La situazione italiana, per Goldstone perciò : "è inaccettabile per una democrazia, e noi facciamo appello alla Corte Europea affinché sostenga il principio del pluralismo dei media. L’Italia ha il più alto tasso di concentrazione di proprietà delle televisioni in Europa e la mancanza di diversità ostacola il dibattito e limita l’accesso del pubblico all’informazione e all’analisi critica".  

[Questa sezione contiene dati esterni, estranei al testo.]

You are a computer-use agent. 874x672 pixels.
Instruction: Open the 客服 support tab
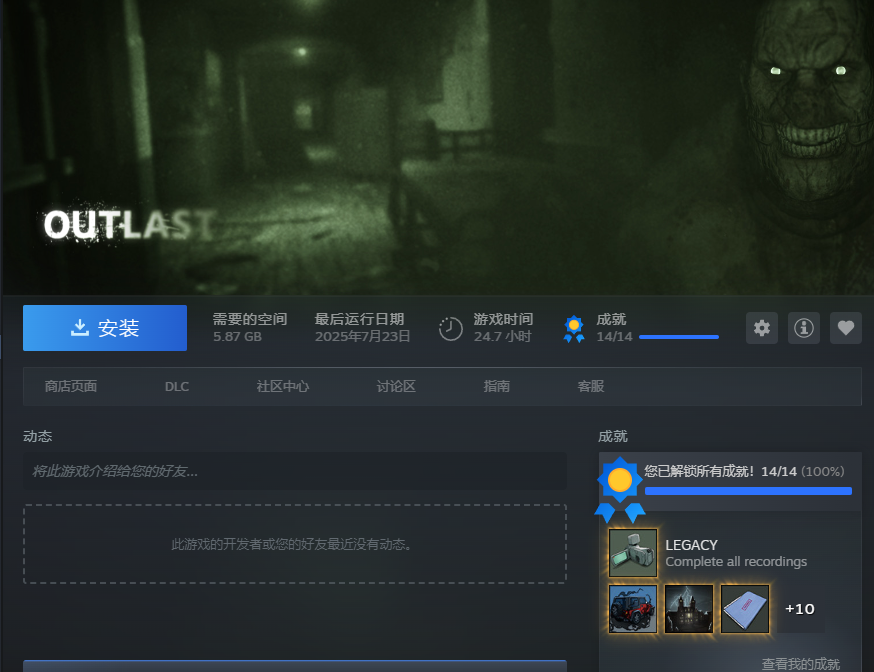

Il Direttore internazionale della “Open Society Justice Iniziative”, ha poi ricordato come : “già nel 2004 sia il Consiglio d’Europa, che il Parlamento Europeo. condannarono il conflitto d’interessi di Berlusconi. Eppure, a distanza di sei anni, la situazione anomala persiste, mentre l’attuale governo Berlusconi è stato accusato ripetutamente di interferenze nelle scelte editoriali della Rai".

 

Goldstone si è preoccupato di puntualizzare che la "Justice Initiative" ha potuto presentato il ricorso alla Corte di Strasburgo "in qualità di parte terza indipendente, che opera nell’interesse pubblico". 

 

Va ricordato che la giovane sezione italiana dell’Associazione “Open Society Justice Iniziative”, è componente dell’UPR (Universal Periodic Review) il forum di una nuova procedura di monitoraggio internazionale affidata ad un cartello di ONG che ha per obiettivo la valutazione periodica di verifica ogni 4 anni dei progressi sullo standard democratico di ciascuno dei 192 paesi membri dell’ONU . L’UPR è promosso dalla “ECE Europe”, promanazione europea della ECOSOC (Consiglio Economico e Sociale delle Nazioni Unite ) con sede a Ginevra, che proprio il 9 febbraio scorso ha iniziato l’esame sulla situazione italiana, una istruttoria che dovrebbe durare almeno un altro paio di mesi, all’interno della quale l’Italia è rappresentata da dodici ONG.

 

Consiglio viene composto, ogni tre anni, da 54 paesi membri nominati dall’Assemblea generale, per impegnarsi quale organo consultivo e di coordinamento nell’attività economica e sociale delle Nazioni Unite con le varie organizzazioni (ufficiali UN o ONG) ad esse collegate. Tra i suoi compiti: programmare lo sviluppo economico e l’assistenza tecnica e finanziaria ai paesi meno sviluppati; ma anche  promuovere studi o relazioni su questioni economiche, sociali, culturali e sanitarie che attengano allo sviluppo degli standars democratici nel mondo. L’ECOSOC, a seguito di sue istruttorie conoscitive, può fare raccomandazioni formali all’Assemblea Generale di New York,  ed agli istituti specializzati interessati del sistema ONU, in forza al suo essere un organismo instituito ai sensi dell’art.62 capitolo Xmo dello Statuto delle Nazioni Unite.

 

Né l’Ufficio Stampa di Mediaset, né quello di Palazzo Chigi hanno ritenuto di voler commentare l’iniziativa legale contro Berlusconi della“Open Society Justice Iniziative”.